Is it possible that Precision-Recall curve or a ROC curve is a horizontal line?


I am working on a binary classification task on imbalanced data.

Since the accuracy is not so meaningful in this case. I use Scikit-Learn to compute the Precision-Recall curve and ROC curve in order to evaluate the model performance.

But I found both of the curves would be a horizontal line when I use Random Forest with a lot of estimators, it also happens when I use a SGD classifier to fit it.

The ROC chart is as following:

enter image description here

And the Precision-Recall chart:

enter image description here

Since Random Forest behaves randomly, I don't get a horizontal line in every run, sometimes I also get a regular ROC and PR curve. But the horizontal line is much more common.

Is this normal? Or I made some mistakes in my code?

Here is the snippet of my code:

classifier.fit(X_train, Y_train)
try:
    scores = classifier.decision_function(X_test)
except:
    scores = classifier.predict_proba(X_test)[:,1]

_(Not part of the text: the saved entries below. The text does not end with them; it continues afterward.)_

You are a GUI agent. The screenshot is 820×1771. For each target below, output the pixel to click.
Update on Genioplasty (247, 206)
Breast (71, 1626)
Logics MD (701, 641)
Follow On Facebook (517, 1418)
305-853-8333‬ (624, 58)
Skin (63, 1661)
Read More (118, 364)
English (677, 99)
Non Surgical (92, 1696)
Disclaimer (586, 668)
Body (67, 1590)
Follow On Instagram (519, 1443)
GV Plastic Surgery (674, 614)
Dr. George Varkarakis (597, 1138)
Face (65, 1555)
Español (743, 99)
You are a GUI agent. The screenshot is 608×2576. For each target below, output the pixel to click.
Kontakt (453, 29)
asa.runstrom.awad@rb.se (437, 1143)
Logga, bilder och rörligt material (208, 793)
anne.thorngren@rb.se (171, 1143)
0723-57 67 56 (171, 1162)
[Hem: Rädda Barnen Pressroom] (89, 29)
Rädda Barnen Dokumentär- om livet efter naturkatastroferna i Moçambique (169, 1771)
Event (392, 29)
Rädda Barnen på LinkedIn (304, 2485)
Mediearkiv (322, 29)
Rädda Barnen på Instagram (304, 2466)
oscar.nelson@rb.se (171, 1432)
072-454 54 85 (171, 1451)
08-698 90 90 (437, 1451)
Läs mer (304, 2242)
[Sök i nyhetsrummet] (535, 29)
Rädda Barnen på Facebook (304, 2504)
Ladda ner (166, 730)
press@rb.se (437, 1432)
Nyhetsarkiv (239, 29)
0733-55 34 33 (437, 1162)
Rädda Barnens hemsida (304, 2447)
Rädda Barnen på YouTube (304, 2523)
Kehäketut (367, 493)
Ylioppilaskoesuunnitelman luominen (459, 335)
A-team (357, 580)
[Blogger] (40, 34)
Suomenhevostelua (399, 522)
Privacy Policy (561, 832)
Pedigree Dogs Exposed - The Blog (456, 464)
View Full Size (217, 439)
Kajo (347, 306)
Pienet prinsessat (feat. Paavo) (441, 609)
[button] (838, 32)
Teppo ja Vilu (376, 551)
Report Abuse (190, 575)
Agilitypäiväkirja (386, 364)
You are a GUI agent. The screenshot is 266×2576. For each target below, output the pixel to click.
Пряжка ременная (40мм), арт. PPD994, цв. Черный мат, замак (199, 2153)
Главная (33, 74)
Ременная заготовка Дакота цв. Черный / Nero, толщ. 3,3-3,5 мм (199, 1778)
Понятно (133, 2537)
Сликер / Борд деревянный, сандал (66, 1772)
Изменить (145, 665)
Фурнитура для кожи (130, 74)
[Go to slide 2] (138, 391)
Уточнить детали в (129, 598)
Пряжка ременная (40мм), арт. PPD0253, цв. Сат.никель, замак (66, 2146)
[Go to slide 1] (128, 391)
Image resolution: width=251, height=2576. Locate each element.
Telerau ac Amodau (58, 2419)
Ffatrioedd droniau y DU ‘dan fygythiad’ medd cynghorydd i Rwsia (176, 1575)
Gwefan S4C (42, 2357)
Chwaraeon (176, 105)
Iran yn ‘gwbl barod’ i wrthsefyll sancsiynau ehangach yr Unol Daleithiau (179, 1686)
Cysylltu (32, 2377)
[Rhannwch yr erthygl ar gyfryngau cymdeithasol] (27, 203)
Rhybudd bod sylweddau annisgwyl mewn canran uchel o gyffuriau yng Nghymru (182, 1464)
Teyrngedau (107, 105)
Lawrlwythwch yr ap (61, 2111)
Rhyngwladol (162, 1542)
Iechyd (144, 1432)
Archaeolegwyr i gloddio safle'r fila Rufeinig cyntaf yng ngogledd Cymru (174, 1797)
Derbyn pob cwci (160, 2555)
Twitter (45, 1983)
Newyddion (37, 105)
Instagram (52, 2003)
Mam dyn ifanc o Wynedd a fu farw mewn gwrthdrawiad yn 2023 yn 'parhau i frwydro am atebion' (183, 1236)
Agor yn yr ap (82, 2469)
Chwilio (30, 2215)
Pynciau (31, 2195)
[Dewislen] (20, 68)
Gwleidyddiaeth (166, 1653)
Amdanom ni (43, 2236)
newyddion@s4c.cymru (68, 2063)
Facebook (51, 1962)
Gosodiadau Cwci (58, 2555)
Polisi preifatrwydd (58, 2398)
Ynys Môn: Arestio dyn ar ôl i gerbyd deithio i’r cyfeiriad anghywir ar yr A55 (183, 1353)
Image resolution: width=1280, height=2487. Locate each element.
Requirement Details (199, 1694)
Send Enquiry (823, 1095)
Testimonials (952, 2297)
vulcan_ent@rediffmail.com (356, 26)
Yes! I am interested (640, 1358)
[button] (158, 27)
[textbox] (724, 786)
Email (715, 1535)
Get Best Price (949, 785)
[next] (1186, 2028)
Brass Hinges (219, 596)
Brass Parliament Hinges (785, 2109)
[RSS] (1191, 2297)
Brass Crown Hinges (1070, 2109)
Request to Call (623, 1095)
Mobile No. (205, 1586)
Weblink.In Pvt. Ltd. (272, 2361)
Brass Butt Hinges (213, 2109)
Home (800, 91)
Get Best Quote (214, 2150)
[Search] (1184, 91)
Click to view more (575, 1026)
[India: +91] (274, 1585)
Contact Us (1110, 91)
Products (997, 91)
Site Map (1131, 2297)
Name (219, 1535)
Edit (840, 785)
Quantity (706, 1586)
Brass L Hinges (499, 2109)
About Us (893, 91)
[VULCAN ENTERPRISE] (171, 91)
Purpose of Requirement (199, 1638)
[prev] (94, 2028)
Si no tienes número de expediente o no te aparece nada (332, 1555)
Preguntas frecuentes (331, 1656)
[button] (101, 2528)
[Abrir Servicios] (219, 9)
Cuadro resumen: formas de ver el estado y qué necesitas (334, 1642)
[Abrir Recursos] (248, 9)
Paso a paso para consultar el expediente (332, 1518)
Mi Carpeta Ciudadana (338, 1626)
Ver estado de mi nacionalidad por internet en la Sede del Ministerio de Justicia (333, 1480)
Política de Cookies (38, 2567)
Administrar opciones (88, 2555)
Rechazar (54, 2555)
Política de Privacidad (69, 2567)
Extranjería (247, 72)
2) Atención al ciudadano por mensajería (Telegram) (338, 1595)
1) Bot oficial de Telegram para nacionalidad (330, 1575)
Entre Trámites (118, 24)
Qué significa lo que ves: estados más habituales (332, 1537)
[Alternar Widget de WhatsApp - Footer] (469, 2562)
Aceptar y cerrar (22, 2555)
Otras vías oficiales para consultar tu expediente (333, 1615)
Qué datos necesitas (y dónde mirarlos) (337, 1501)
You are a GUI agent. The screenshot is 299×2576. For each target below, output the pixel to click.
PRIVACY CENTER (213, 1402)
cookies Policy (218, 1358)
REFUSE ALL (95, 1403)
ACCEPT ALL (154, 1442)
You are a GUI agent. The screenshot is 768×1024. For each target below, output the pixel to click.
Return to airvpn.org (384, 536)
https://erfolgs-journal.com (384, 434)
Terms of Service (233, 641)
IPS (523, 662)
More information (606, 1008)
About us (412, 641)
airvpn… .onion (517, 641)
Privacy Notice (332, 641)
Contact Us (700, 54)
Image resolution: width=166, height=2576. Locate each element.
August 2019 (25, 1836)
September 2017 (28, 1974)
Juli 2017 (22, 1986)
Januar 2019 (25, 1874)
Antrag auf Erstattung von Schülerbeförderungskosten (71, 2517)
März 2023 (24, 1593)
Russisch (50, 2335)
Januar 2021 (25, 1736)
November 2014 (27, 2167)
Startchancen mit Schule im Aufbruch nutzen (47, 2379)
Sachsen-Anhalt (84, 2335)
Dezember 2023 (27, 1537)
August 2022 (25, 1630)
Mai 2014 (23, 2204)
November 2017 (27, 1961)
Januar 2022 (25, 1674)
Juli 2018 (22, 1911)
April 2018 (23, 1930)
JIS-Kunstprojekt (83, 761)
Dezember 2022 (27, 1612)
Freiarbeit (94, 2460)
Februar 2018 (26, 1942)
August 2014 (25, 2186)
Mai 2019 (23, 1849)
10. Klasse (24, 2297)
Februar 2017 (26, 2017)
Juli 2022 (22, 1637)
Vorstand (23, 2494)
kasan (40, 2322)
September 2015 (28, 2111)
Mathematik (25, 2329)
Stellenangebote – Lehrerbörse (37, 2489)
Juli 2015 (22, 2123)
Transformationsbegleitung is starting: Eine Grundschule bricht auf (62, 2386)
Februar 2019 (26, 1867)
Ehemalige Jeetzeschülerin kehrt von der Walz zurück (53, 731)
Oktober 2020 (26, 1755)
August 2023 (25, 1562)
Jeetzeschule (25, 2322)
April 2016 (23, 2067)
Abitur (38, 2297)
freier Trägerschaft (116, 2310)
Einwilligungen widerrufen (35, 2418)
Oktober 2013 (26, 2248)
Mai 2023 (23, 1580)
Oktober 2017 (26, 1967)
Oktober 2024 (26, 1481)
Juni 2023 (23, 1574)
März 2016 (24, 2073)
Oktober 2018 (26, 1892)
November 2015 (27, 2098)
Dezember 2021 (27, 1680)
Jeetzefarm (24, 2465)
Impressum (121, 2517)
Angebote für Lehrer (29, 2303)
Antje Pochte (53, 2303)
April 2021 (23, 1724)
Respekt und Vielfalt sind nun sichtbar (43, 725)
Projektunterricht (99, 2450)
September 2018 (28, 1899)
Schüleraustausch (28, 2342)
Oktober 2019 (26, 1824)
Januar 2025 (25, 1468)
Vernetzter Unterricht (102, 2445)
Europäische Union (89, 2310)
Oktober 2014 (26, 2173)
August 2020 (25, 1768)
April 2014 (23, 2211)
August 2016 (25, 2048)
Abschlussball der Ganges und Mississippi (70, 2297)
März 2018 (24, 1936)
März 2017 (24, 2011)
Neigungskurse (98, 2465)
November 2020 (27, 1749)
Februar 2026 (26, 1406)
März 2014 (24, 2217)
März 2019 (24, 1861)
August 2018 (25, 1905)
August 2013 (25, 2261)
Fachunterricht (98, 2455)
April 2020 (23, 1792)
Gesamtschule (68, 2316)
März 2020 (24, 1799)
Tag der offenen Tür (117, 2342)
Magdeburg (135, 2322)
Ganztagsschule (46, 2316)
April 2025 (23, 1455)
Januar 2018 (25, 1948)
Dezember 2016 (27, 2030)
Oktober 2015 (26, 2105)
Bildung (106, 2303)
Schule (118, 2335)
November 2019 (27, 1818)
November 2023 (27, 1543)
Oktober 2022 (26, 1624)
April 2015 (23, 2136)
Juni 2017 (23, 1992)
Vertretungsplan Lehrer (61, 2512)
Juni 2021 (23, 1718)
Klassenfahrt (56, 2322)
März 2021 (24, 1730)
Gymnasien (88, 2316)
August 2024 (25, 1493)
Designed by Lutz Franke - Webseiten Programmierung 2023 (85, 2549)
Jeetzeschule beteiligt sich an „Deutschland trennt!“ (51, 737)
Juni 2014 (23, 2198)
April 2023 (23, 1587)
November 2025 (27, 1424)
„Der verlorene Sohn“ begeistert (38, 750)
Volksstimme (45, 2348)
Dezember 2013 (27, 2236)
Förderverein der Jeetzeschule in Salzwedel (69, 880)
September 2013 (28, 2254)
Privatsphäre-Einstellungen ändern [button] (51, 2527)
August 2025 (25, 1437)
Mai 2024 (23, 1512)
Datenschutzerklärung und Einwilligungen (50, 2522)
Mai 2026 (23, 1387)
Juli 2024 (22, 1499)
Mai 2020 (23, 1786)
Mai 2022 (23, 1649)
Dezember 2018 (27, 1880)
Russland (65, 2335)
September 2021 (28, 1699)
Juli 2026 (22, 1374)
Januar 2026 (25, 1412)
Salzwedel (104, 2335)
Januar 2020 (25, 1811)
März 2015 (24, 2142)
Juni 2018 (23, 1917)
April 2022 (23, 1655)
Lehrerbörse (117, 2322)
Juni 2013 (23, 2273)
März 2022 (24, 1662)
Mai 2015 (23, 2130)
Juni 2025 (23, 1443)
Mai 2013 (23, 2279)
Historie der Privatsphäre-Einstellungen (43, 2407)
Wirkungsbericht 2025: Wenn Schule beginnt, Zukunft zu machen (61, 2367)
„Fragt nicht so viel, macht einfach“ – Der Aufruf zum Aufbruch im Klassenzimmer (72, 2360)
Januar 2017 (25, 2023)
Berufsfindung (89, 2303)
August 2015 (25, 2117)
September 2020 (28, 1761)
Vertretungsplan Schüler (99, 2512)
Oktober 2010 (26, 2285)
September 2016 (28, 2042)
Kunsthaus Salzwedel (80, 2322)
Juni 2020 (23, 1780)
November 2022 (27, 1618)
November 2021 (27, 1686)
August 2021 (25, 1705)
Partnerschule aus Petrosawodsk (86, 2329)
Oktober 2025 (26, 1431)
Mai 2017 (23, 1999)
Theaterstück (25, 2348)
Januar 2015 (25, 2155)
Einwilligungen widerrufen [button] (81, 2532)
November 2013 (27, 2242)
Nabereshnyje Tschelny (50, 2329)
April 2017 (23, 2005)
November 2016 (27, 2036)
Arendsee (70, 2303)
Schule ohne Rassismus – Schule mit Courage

precision, recall, _ = precision_recall_curve(Y_test, scores, pos_label=1)
average_precision = average_precision_score(Y_test, scores)

plt.plot(recall, precision, label='area = %0.2f' % average_precision, color="green")
plt.xlim([0.0, 1.0])
plt.ylim([0.0, 1.05])
plt.xlabel('Recall')
plt.ylabel('Precision')
plt.title('Precision Recall Curve')
plt.legend(loc="lower right")
plt.show()

Solution

  • Yes, you can. If you perfectly separate the data into two piles, then you go vertically from zero to 1 true-positive-rate without any false positives (the vertical line) as your threshold passes over your pile of true positives, then from 0 to 1 false-positive-rate as your threshold passes over your pile of true negatives.

    If you can get the same ROC curve from a test set, you are golden. If you can get the same ROC curve evaluated on 5 different k-fold cross validation test sets, you are platinum.